We don't expect to beat the market all the time, but these results so far are consistent with our previous tests showing that our security selection method delivers alpha. What are the odds that the top 10 names we presented in 9 separate weeks, from June 8th to August 3rd, would all be, on average, outperforming the market up until now simply due to random luck? Pretty slim, no?
Consider Hedging
Given the returns shown above, readers might wonder whether it makes sense to simply buy our top 10 names in a given week and not hedge, perhaps staggering your investment into a few different tranches over time.
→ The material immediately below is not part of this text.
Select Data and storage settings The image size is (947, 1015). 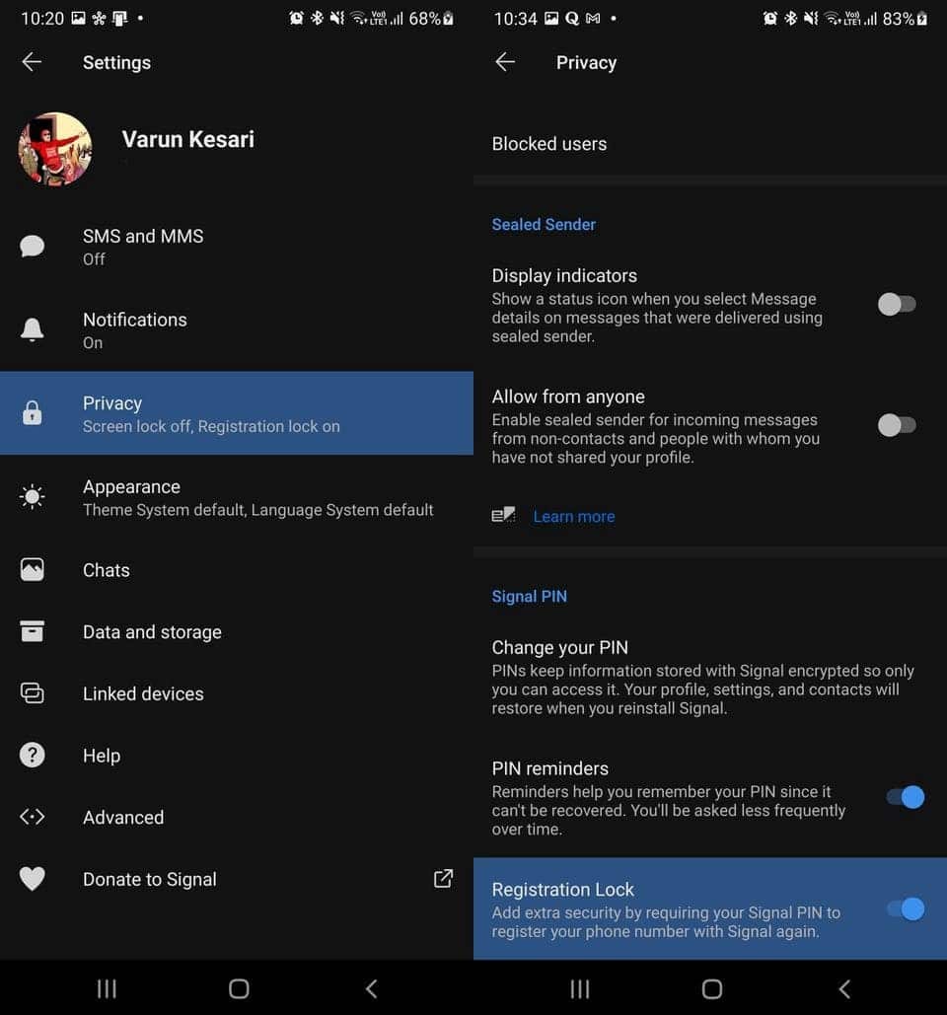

You would probably do quite well with that strategy in a bull market, but we wouldn't recommend that anyone other than the most aggressive investors consider it: In the event of another 2008, you could suffer severe declines. For everyone else, we'd suggest using hedged portfolios. Your returns will be a bit less if the bull market continues, but your risk will be strictly limited in the event it doesn't.